Matteo Garroneによる"Le Mythe Dior"は、1945年にパリのデザイナーたちが第二次世界大戦の荒廃からの復興のために行ったミニチュア・ファッションツアーである"Theatre de la Mode"から着想を得たもの。二人のポーターがAvenue Montaigneのクチュールサロンを模したトランクを運んで採寸し、森に住む神話の妖精たちがドレスを着るというストーリーになっており、これはメゾンとクライアントが親密で非常に個人的な関係を維持する方法を描いたものである。

Maria Grazia Chiuriによると「クチュールの魔法の夢」に関する物語を望んでいたと話しており(シュルレアリスムもこの夢のメタファー。)、COVID-19からの復興の願いが込められている。無論、登場するミニチュアドレスはアトリエの職人たちによるものであり、キウリは「人形や可愛らしいもの、子供っぽいものにしたくありませんでした。これは本物のコレクションです。」と語っている。

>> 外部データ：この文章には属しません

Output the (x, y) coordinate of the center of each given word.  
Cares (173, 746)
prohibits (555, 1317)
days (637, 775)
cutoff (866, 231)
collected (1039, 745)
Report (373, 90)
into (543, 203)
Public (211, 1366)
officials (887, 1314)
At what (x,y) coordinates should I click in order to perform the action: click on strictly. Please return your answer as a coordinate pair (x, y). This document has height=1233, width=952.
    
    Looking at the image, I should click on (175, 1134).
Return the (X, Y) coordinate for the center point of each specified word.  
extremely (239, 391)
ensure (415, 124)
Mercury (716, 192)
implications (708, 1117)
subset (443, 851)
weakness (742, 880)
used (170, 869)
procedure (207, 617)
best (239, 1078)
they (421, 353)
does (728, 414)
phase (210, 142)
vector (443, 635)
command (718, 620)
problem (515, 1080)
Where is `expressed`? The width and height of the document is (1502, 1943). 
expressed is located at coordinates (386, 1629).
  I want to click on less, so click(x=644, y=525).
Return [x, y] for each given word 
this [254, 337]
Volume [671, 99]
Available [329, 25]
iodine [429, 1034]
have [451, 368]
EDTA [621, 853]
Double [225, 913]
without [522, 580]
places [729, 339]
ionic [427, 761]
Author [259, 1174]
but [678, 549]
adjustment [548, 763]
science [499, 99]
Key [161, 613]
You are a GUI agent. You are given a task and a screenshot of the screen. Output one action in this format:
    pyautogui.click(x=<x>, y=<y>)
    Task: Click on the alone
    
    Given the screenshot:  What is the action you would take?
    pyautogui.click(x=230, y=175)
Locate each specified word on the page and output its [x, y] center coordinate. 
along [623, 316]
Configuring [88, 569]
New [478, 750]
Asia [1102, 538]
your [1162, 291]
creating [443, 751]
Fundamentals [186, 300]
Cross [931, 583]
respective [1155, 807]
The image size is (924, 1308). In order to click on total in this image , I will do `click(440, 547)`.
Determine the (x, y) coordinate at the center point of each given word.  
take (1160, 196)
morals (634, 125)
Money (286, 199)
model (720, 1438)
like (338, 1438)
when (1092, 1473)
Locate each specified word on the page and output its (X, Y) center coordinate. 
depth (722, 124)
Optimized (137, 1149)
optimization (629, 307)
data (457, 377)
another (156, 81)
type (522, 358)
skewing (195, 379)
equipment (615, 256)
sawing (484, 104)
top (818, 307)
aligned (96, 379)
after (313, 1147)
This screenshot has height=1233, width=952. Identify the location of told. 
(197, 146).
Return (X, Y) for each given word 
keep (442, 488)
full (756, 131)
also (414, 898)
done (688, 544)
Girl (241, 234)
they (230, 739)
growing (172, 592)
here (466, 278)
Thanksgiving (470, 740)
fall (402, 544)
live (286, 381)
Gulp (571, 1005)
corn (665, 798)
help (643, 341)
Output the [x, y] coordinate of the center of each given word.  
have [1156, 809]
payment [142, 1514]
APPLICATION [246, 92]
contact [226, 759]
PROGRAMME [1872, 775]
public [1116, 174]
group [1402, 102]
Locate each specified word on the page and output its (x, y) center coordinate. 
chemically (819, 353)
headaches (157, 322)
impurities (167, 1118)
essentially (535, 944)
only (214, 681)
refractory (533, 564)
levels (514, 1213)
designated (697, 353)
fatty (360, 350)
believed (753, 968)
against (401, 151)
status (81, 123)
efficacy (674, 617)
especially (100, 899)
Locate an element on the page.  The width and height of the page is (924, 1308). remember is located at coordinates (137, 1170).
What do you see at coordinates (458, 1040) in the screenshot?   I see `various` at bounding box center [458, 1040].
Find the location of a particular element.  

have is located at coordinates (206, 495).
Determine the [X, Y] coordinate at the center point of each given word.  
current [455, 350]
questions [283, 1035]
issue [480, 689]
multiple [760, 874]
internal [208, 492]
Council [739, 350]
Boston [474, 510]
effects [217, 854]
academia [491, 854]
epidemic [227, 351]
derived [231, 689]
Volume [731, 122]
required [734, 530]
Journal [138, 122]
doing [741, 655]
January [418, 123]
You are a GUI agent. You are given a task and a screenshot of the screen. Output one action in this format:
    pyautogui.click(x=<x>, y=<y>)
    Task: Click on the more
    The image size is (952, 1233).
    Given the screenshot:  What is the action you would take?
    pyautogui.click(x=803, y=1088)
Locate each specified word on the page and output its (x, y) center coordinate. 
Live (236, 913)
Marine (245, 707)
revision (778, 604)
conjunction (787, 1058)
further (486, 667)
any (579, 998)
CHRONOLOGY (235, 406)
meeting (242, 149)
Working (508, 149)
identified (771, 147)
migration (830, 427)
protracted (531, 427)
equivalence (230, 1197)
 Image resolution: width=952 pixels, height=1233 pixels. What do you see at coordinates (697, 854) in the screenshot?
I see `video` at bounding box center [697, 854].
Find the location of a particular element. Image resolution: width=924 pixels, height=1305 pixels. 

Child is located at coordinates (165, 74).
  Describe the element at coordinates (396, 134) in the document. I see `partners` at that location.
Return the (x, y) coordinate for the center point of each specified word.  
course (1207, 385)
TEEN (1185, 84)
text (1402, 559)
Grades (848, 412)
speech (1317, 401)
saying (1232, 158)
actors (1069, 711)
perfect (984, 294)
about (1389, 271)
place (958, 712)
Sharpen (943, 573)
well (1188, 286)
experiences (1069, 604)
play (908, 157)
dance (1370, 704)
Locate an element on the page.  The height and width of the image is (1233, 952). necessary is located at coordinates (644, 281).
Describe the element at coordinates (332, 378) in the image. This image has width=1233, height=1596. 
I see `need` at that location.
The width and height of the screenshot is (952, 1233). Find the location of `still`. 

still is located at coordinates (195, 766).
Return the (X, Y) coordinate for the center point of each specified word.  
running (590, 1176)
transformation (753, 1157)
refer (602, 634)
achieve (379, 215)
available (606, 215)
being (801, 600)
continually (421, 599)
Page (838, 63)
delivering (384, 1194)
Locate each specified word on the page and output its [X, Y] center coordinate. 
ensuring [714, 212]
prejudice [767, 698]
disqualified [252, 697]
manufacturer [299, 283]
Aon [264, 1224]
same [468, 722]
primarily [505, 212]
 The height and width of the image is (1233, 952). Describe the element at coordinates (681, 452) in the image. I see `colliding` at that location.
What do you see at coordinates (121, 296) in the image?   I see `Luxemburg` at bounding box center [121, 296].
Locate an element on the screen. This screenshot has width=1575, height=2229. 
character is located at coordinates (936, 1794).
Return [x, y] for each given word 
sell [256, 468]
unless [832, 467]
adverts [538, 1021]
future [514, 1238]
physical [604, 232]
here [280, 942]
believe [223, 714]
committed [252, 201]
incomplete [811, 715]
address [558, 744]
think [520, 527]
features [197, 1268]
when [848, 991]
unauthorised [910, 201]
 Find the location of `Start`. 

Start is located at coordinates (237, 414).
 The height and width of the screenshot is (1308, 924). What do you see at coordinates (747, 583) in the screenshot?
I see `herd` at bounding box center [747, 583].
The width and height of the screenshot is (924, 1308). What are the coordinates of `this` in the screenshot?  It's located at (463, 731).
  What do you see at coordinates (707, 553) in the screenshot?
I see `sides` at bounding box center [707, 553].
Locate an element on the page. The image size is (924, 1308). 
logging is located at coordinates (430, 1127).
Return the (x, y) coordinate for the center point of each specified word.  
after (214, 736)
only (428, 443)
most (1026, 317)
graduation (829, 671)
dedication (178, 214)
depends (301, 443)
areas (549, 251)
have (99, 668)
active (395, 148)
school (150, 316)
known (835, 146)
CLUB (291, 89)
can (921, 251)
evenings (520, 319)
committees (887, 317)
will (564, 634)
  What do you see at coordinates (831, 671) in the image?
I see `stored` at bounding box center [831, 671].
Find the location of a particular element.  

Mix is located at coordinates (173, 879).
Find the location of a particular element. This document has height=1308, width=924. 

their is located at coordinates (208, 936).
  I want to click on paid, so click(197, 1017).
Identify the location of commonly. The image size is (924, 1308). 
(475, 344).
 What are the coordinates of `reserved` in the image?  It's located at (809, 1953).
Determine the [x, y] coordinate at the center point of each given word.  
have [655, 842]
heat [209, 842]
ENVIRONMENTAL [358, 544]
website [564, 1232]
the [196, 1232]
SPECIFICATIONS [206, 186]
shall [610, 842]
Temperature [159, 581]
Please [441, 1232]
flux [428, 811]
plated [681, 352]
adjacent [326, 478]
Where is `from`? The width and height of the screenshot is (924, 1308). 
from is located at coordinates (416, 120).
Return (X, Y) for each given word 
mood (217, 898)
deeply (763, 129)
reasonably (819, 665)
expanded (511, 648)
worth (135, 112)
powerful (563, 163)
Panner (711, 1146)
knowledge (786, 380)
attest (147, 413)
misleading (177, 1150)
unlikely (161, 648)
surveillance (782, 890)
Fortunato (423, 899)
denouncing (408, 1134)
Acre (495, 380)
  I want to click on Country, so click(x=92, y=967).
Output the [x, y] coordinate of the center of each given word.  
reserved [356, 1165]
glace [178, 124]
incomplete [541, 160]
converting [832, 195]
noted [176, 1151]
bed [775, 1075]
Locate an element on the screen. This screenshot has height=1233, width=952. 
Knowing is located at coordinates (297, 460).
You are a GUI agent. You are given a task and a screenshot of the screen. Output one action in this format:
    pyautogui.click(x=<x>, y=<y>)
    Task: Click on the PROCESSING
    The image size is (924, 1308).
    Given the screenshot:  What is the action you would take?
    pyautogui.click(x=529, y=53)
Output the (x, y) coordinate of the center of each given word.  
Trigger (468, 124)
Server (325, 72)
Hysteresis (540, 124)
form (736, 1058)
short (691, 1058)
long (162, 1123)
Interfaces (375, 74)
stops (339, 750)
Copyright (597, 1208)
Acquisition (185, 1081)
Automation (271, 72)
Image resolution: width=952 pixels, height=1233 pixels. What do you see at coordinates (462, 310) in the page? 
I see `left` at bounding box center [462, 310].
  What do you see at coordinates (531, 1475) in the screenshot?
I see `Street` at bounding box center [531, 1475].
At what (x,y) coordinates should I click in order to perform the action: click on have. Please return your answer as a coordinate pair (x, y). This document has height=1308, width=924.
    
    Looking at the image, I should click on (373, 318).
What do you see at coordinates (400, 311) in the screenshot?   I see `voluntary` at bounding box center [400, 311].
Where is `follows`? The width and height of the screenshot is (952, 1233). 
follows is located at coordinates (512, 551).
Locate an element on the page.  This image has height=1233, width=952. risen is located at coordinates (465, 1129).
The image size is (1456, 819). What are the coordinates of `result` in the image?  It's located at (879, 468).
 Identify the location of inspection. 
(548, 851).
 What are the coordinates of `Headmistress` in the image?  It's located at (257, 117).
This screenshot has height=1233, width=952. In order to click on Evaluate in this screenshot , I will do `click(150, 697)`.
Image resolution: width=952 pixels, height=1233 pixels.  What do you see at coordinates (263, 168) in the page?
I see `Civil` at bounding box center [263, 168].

コレクションの服を単体で見ればそこまでシュルレアリスムに傾斜したものではなく、いつも通りのMaria Grazia Chiuriと言ったところ。
ギリシアのキトン、プリーツ・バージャケット、ブラック・フリンジドレス、Jacqueline Lambaのタロットが描かれたホワイト・カシミアコート、スパンコール・ドレスなど。

オンライン化したことでフェミニズム・イデオロギーとディスタンスが生まれ、フェミニズム色が希釈されることで全体のバランスが取れていたのは思わぬポジティヴ要因であったと言えるでしょうか。